The one thing I'm really starting to get an appreciation for is just how much it employs a sort of brute force and ignorance approach to getting to a solution for some sort of problem. I noticed this on and off as I watched the agent's chat, as it worked away.

One example I enjoyed was when it was trying to add a new dependency to BlogMore. For reasons I should probably try and understand¹ it knew it should be using uv to add a dependency and it knew how to use it to update the lock file, but it didn't have uv to hand:

The lock file (uv.lock) needs to be updated to include rcssmin. Since uv isn't available, I'll need to note this in the PR. The lock file should be generated by uv when the pyproject.toml is updated.

So it decided the best solution was probably to... "hand-edit" the lock file.

The lock file needs to be updated with rcssmin. Since uv is not available in this environment, I need to update it manually or find another way.
I need to update the uv.lock file to include rcssmin. The uv.lock file needs to include:
The rcssmin package entry with hashes
The rcssmin dependency in the blogmore package section
Let me look at the PyPI page for rcssmin 1.2.2 to get the hash.

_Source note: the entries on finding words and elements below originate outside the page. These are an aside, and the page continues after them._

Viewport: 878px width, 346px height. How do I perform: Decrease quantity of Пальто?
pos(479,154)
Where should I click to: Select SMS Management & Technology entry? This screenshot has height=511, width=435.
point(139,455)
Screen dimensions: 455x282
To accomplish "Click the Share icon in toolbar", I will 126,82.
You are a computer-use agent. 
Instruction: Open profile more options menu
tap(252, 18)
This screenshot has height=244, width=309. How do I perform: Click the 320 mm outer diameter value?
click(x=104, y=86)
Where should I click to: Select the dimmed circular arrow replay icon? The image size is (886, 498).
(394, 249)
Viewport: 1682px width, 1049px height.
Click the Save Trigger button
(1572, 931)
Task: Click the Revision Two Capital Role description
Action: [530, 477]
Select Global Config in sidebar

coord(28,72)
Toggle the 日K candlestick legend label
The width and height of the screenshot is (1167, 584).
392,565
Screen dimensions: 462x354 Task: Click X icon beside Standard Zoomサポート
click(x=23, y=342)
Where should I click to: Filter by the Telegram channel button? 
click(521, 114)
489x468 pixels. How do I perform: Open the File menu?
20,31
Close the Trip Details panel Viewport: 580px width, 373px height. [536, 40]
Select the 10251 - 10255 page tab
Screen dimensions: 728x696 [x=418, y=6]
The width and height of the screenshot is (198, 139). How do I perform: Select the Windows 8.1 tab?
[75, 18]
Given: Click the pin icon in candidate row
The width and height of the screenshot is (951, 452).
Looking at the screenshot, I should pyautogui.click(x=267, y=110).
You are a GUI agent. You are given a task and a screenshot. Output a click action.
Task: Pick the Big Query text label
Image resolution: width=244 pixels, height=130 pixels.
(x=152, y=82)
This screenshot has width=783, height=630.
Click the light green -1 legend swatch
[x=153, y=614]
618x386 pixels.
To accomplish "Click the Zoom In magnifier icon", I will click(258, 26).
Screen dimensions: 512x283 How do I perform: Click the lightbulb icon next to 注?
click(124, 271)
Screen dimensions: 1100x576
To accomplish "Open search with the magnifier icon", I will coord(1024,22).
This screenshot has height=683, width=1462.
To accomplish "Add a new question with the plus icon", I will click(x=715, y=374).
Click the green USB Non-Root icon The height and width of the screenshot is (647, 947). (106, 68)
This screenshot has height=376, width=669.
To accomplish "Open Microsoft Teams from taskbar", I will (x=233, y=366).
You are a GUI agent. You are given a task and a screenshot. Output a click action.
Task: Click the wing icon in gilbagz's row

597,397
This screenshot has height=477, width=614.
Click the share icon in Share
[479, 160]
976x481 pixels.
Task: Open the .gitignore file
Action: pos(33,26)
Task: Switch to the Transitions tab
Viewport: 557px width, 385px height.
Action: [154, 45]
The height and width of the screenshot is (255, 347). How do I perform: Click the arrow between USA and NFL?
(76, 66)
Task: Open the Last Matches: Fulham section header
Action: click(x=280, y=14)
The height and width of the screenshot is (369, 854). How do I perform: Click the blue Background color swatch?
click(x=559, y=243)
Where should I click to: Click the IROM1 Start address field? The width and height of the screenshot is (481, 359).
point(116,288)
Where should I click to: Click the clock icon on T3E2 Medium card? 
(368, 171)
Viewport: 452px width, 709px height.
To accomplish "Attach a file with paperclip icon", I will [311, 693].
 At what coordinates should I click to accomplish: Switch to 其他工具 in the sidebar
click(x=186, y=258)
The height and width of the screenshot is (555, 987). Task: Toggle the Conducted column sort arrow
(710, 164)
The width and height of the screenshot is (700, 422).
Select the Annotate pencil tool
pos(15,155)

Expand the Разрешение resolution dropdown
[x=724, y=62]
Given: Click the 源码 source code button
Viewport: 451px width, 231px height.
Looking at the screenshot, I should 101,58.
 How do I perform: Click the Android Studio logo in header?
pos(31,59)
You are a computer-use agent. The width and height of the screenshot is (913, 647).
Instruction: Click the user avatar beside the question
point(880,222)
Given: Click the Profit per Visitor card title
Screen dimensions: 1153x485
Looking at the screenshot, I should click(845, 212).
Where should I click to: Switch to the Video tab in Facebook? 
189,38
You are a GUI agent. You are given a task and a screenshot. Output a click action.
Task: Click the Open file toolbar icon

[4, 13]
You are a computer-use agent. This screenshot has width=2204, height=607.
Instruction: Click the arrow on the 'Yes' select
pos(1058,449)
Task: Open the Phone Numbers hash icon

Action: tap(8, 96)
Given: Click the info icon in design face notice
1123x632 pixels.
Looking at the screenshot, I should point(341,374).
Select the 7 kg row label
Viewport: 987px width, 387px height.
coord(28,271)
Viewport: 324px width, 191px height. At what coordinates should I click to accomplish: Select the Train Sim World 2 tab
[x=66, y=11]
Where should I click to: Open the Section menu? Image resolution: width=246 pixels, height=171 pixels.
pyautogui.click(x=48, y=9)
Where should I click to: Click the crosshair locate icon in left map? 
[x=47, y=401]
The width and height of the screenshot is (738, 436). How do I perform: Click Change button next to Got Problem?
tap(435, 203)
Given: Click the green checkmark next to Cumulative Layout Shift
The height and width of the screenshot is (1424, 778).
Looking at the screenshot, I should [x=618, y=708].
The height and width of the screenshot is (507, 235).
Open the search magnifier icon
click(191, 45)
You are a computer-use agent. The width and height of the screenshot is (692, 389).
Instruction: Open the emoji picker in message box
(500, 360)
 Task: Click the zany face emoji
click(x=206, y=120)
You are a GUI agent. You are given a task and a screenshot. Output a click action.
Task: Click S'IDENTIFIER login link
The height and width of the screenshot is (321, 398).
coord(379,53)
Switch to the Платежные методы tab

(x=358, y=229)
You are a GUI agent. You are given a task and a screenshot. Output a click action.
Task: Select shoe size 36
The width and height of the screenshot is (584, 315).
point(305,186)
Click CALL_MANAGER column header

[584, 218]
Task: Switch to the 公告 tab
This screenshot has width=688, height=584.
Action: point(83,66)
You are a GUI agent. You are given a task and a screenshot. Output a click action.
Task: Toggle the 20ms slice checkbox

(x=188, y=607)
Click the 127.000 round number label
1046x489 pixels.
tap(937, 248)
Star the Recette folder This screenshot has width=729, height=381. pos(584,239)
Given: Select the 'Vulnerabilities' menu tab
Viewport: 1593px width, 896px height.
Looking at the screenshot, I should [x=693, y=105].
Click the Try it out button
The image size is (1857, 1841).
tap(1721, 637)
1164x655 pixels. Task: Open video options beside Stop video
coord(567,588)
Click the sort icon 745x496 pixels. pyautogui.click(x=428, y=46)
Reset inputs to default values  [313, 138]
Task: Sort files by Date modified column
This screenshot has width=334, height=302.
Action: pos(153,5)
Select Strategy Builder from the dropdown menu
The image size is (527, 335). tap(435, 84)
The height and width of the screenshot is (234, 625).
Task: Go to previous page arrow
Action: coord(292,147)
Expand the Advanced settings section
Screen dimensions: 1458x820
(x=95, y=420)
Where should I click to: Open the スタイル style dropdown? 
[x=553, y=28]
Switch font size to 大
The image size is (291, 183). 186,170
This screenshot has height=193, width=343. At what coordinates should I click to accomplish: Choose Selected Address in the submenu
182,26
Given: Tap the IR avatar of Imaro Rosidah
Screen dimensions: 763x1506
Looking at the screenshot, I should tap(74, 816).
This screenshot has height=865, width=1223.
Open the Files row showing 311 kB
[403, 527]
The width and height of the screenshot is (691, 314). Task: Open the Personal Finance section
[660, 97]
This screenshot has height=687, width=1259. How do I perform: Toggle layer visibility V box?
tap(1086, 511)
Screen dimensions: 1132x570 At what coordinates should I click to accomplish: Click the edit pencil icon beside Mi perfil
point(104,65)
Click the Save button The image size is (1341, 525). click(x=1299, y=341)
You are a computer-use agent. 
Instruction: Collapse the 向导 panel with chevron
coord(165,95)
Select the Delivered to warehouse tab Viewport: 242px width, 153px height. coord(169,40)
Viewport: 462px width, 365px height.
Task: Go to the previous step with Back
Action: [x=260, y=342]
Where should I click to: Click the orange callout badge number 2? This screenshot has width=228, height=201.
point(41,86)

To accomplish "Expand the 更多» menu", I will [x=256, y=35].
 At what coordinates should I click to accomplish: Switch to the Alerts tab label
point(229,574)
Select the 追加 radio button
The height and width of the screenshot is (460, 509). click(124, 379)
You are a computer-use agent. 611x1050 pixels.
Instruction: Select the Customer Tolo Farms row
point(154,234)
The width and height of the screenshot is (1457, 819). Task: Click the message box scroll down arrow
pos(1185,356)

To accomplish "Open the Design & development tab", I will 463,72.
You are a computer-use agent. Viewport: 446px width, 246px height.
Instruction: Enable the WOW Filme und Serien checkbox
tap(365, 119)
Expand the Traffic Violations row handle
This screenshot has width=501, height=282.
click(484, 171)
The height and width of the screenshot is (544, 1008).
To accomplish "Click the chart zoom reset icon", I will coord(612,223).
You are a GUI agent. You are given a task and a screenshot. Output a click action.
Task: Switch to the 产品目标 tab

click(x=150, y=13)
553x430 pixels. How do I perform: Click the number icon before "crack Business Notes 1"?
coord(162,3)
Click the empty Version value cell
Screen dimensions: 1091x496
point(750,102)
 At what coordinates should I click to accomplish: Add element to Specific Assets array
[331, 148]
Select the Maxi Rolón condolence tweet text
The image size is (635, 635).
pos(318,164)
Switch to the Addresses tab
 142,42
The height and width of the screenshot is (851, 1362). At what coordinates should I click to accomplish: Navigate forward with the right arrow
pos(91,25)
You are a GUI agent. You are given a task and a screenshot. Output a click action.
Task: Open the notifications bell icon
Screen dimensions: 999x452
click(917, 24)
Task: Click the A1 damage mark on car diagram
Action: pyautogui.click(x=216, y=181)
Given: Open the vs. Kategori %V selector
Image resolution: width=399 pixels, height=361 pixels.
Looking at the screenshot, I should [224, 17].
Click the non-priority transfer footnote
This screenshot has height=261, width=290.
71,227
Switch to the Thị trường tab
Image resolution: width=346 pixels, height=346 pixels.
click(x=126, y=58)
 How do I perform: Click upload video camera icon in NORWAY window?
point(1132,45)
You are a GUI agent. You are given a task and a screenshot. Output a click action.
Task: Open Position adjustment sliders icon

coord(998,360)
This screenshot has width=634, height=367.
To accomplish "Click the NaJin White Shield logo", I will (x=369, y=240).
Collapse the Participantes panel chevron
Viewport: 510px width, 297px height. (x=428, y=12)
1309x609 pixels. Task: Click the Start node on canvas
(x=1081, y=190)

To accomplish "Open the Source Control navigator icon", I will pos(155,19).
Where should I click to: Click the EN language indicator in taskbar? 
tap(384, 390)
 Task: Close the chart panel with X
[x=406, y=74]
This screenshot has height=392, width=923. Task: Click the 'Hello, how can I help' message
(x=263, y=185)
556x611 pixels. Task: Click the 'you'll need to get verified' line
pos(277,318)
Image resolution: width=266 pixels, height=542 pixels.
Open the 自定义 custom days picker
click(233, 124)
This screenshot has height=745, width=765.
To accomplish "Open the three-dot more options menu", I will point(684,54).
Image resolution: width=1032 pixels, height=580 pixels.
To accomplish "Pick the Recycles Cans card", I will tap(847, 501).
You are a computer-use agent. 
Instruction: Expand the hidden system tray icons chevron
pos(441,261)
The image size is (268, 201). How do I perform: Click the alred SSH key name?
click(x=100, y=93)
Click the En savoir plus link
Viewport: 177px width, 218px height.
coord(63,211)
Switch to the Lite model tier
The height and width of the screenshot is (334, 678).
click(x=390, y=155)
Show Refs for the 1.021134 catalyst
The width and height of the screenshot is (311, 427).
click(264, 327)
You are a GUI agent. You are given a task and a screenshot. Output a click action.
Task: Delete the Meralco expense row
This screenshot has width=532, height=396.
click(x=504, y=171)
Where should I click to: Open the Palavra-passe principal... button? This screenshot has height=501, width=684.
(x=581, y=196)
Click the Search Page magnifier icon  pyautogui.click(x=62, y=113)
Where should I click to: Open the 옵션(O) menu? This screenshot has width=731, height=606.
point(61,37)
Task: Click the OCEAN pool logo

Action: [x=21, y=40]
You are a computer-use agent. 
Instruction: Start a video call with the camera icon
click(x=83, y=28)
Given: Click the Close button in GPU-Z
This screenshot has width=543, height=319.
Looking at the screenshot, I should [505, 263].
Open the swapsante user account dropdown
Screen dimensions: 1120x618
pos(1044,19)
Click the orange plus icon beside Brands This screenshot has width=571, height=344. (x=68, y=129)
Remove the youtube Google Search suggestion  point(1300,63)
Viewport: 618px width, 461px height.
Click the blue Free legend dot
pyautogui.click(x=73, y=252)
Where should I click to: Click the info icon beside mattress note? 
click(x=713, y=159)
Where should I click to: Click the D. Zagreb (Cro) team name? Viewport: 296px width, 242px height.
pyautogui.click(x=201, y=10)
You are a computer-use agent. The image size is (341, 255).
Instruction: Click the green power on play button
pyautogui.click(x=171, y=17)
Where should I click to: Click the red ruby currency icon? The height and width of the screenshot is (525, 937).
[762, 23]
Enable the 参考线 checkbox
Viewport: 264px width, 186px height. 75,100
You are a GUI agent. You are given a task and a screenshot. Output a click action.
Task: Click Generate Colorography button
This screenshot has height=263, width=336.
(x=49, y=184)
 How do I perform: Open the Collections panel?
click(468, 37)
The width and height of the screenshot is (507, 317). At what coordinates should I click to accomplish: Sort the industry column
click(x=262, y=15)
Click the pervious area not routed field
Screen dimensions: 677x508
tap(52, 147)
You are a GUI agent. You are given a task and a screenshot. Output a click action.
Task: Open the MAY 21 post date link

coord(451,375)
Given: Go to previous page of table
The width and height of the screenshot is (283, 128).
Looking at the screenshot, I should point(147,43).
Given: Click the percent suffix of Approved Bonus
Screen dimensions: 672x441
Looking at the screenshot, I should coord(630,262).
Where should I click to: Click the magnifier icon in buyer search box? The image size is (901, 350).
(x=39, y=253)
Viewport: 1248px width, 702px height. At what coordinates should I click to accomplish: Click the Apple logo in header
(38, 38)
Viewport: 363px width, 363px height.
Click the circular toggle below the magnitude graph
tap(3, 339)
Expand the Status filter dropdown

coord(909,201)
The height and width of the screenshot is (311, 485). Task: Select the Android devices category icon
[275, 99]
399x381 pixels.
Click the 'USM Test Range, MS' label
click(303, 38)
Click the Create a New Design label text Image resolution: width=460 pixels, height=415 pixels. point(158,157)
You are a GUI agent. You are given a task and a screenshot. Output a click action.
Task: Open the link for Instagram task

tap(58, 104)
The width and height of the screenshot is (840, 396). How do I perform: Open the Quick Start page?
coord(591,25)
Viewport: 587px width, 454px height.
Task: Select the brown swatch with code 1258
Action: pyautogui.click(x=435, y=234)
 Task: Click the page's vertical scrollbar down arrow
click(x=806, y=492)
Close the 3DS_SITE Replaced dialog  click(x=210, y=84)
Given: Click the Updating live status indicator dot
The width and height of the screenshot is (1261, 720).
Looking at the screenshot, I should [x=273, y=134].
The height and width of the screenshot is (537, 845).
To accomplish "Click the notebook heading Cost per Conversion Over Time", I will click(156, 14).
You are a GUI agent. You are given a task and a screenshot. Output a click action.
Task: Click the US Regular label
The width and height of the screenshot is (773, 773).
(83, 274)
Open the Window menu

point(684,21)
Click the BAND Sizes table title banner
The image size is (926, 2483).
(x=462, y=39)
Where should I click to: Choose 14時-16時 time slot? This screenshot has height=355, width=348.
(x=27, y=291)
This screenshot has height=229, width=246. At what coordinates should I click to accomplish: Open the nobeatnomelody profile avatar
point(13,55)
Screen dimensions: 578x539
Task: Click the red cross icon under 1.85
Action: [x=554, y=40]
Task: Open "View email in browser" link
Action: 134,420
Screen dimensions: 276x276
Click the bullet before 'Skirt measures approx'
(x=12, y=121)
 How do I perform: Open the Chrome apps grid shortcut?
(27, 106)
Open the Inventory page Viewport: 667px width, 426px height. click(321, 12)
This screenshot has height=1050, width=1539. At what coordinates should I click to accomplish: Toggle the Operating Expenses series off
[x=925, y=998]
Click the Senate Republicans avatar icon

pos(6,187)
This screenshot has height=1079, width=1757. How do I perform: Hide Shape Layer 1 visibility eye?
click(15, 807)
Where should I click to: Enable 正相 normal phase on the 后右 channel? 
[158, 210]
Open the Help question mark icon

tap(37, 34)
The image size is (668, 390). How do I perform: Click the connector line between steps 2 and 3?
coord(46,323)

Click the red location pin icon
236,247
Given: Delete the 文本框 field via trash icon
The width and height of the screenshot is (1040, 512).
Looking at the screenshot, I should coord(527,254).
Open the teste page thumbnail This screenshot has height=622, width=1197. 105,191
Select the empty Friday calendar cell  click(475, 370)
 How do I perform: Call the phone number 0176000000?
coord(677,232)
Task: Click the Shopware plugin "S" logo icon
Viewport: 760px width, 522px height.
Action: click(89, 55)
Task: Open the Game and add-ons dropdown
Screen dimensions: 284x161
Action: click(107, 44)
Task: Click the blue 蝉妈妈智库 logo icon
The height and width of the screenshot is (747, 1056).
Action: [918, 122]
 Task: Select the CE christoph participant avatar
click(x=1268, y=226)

It then grabs rcssmin from PyPI and checks out the information it wants; after which it goes:

I need to update the uv.lock file with the rcssmin package information. The uv.lock file uses SHA256 hashes. Let me look at the existing format in more detail to understand what I need to add, and then I'll query PyPI for the hashes.
Actually, let me think about this differently. The uv.lock file is a generated file, and updating it manually is error-prone. The proper way to update it is to run uv sync or uv lock. Since uv is not available in this environment, I have two options:
Let the CI update the lock file (risky if CI fails on the locked version)

So... around this point it has some sort of plan for hand-patching the lock file, but also recognises that this is a dodgy approach and it should be using uv to update the lock file.

I also really like the part where it says it has two options, then goes on to provide an exhaustive list of... one.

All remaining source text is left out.